Running python yt_comments.py dQw4w9WgXcQ --max 100 --format json produces:

[
  {
    "comment_id": "UgxKz...",
    "author": "MusicFan2024",
    "author_channel_id": "UCa1b2c...",
    "text": "I can't believe this is still getting views in 2026. Legend.",
    "likes": 45200,
    "likes_display": "45K",
    "published": "2 months ago",
    "is_pinned": false,
    "is_hearted": false,
    "is_reply": false,
    "parent_id": ""
  },
  {
    "comment_id": "UgyBm...",
    "author": "RickAstleyOfficial",
    "author_channel_id": "UCuA...",
    "text": "Thank you all for the love",
    "likes": 312000,
    "likes_display": "312K",
    "published": "1 year ago",
    "is_pinned": true,
    "is_hearted": true,
    "is_reply": false,
    "parent_id": ""
  }
]

CSV output looks like:

comment_id,author,author_channel_id,text,likes,likes_display,published,is_pinned,is_hearted,is_reply,parent_id
UgxKz...,MusicFan2024,UCa1b2c...,"I can't believe this...",45200,45K,2 months ago,False,False,False,

Use Case 1: Sentiment Analysis Pipeline

Feed YouTube comments into a sentiment classifier — useful for brand monitoring, product feedback analysis, or gauging audience reaction to content:

"""
YouTube Comment Sentiment Analyzer
Classifies comments as positive/negative/neutral using keyword scoring.
No ML dependencies required — works with just the standard library.
"""
from collections import Counter

POSITIVE_SIGNALS = [
    "love", "great", "amazing", "awesome", "best", "perfect",
    "beautiful", "excellent", "fantastic", "brilliant", "helpful",
    "thank", "thanks", "masterpiece", "goat", "fire", "legendary",
]
NEGATIVE_SIGNALS = [
    "hate", "worst", "terrible", "awful", "trash", "garbage",
    "boring", "cringe", "bad", "horrible", "disgusting", "waste",
    "clickbait", "scam", "fake", "stolen", "copied",
]

def classify_sentiment(text: str) -> str:
    text_lower = text.lower()
    pos = sum(1 for w in POSITIVE_SIGNALS if w in text_lower)
    neg = sum(1 for w in NEGATIVE_SIGNALS if w in text_lower)
    if pos > neg:
        return "positive"
    elif neg > pos:
        return "negative"
    return "neutral"


def analyze_video_sentiment(video_id: str, max_comments: int = 500):
    comments = scrape_all_comments(video_id, max_comments=max_comments)

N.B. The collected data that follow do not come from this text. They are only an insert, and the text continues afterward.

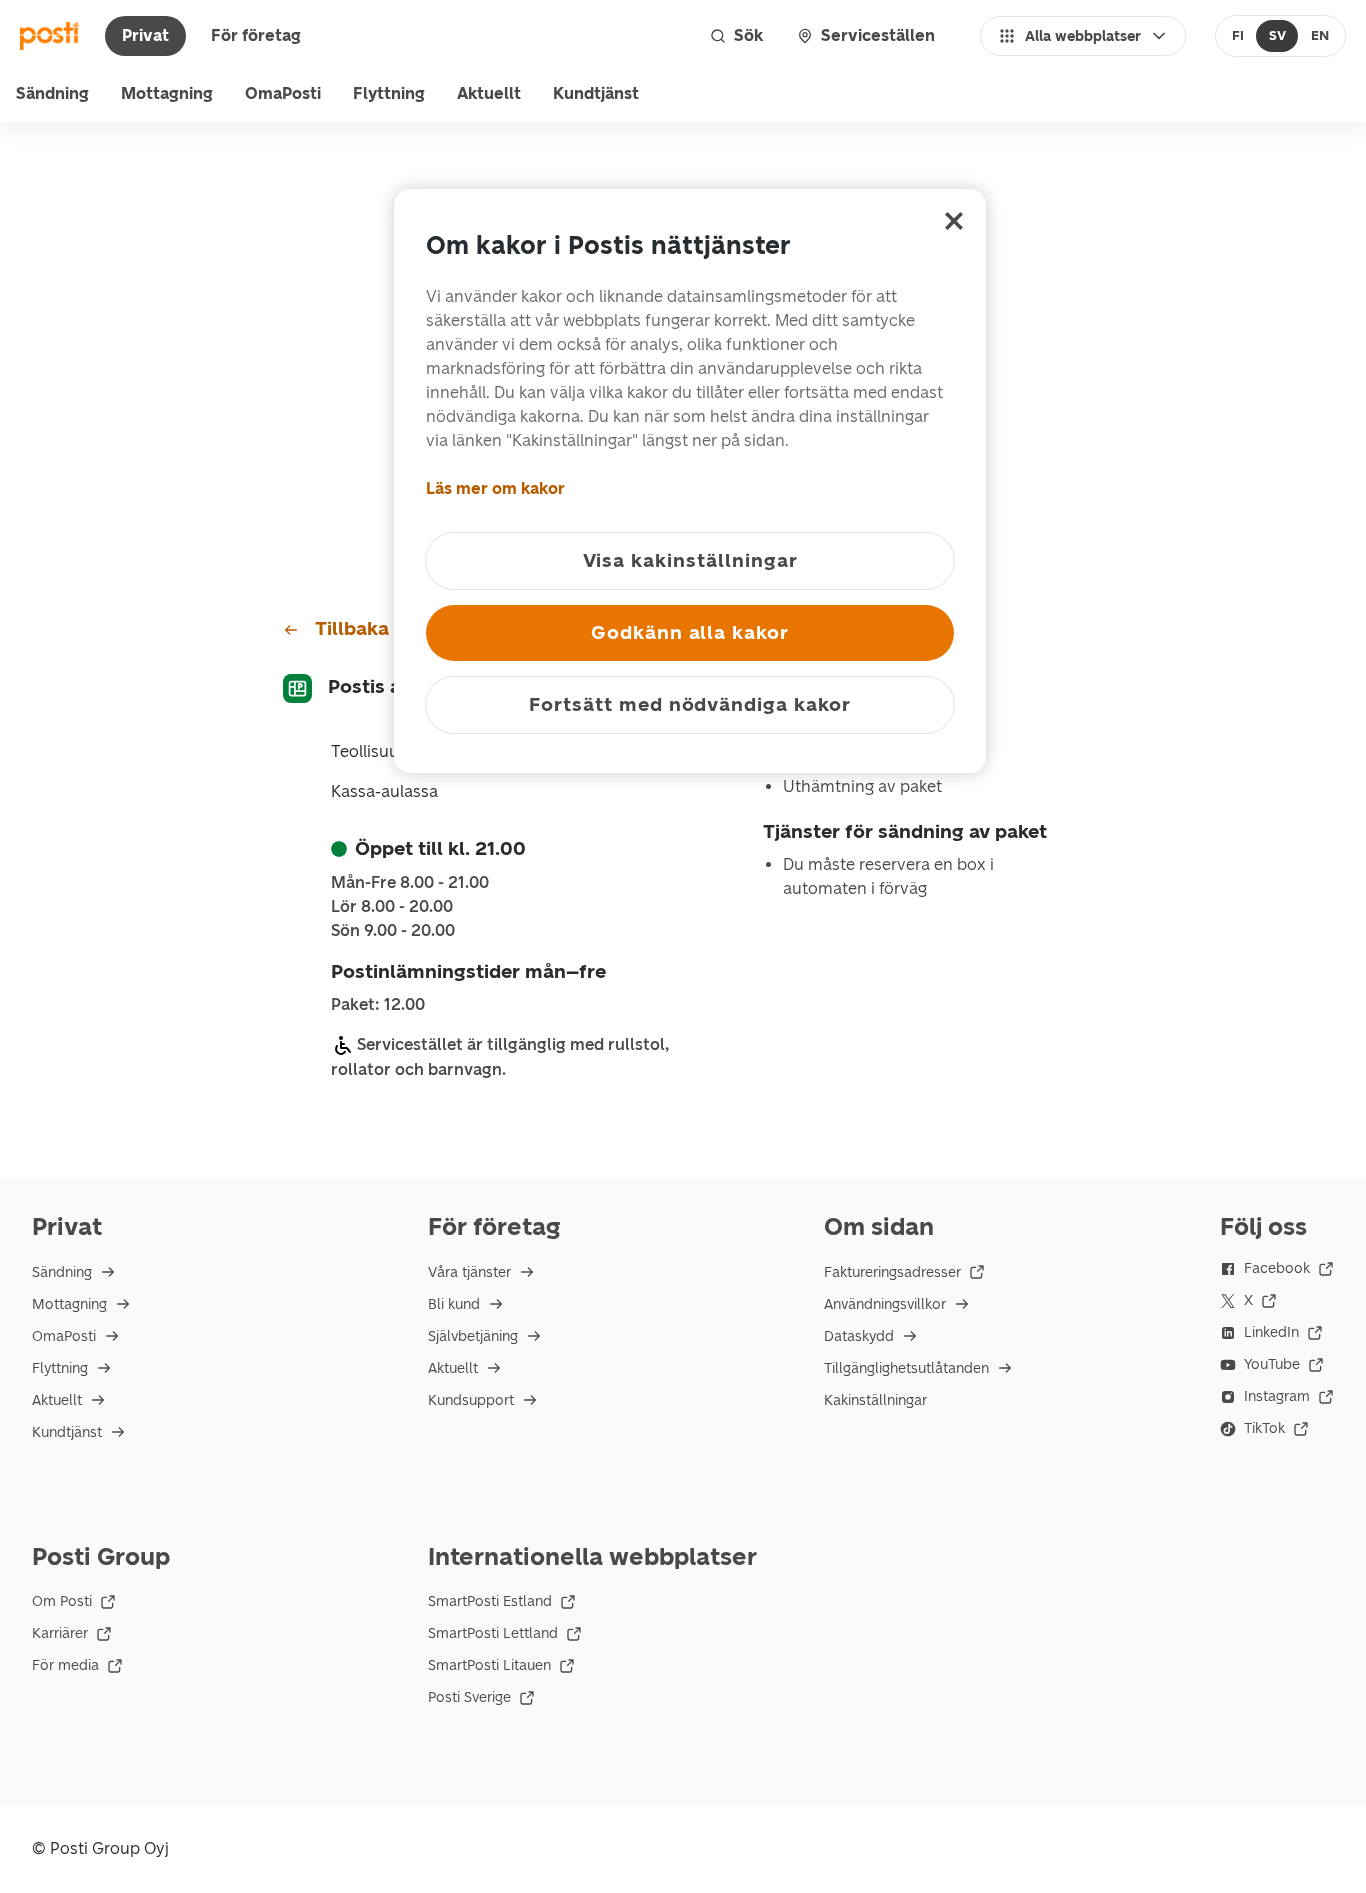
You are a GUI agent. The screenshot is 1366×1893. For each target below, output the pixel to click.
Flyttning (389, 93)
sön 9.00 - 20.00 (393, 931)
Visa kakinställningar (690, 560)
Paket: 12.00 (378, 1005)
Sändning (52, 93)
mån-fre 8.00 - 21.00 (410, 883)
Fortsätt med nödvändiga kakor (690, 704)
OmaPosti (283, 93)
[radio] (1238, 36)
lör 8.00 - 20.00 (392, 907)
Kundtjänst (596, 93)
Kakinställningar (875, 1400)
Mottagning (167, 93)
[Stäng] (954, 221)
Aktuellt (489, 93)
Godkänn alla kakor (690, 632)
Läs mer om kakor (495, 488)
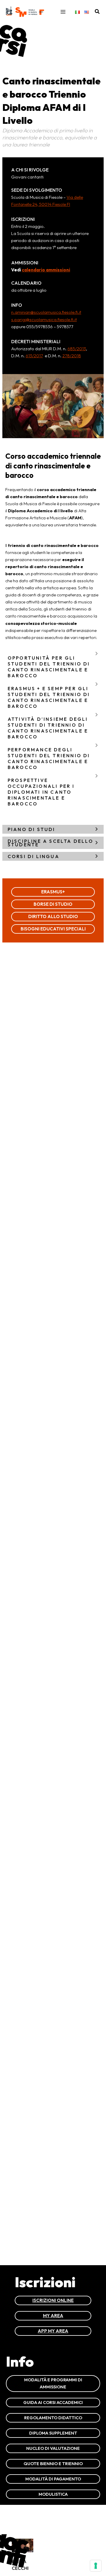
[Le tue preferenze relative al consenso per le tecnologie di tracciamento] (95, 2565)
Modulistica (53, 2494)
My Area (53, 2315)
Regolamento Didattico (53, 2417)
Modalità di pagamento (53, 2479)
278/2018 (71, 355)
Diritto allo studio (53, 916)
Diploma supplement (53, 2433)
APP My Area (53, 2331)
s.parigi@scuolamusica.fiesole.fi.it (44, 319)
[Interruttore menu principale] (63, 12)
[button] (97, 12)
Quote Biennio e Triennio (53, 2463)
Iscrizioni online (53, 2300)
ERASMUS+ (53, 892)
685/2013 (76, 348)
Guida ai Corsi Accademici (53, 2402)
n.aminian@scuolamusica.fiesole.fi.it (46, 312)
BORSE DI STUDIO (53, 904)
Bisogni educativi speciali (53, 929)
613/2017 (34, 355)
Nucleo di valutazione (53, 2448)
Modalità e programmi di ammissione (53, 2383)
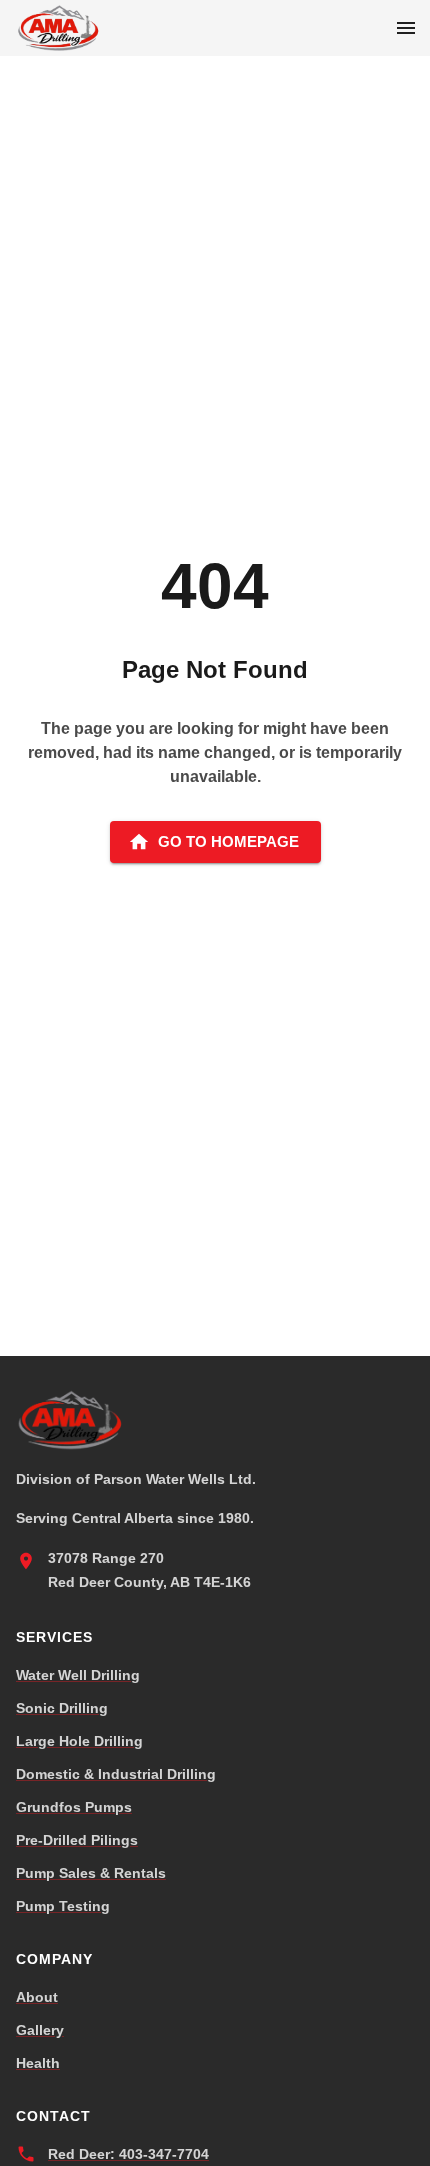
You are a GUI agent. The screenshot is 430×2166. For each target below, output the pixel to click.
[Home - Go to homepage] (59, 28)
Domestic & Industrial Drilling (116, 1774)
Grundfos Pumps (74, 1807)
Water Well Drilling (78, 1675)
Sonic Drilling (62, 1708)
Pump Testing (63, 1906)
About (37, 1997)
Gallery (40, 2030)
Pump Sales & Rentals (91, 1873)
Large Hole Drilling (79, 1741)
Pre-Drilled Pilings (77, 1840)
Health (38, 2063)
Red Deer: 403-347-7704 (128, 2154)
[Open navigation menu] (406, 28)
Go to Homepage (228, 841)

    sentiments = Counter()
    for comment in comments:
        sentiment = classify_sentiment(comment["text"])
        comment["sentiment"] = sentiment
        sentiments[sentiment] += 1

    total = len(comments)
    print(f"\n--- Sentiment Analysis for {video_id} ---")
    print(f"Total comments analyzed: {total}")
    for sentiment, count in sentiments.most_common():
        pct = (count / total) * 100
        print(f"  {sentiment}: {count} ({pct:.1f}%)")

    # Top positive comments by engagement
    positive = sorted(
        [c for c in comments if c.get("sentiment") == "positive"],
        key=lambda x: x["likes"], reverse=True
    )
    print(f"\nTop 5 positive comments:")
    for c in positive[:5]:
        print(f"  [{c['likes_display']} likes] {c['text'][:100]}")

    return comments

Expected output:

--- Sentiment Analysis for dQw4w9WgXcQ ---
Total comments analyzed: 500
  positive: 287 (57.4%)
  neutral: 156 (31.2%)
  negative: 57 (11.4%)

Top 5 positive comments:
  [312K likes] Thank you all for the love
  [45K likes] I can't believe this is still getting views in 2026. Legend.
  [12K likes] This song is genuinely amazing. No irony.
  [8.2K likes] Best music video of all time, no debate.
  [5.1K likes] Love how this became a universal internet moment.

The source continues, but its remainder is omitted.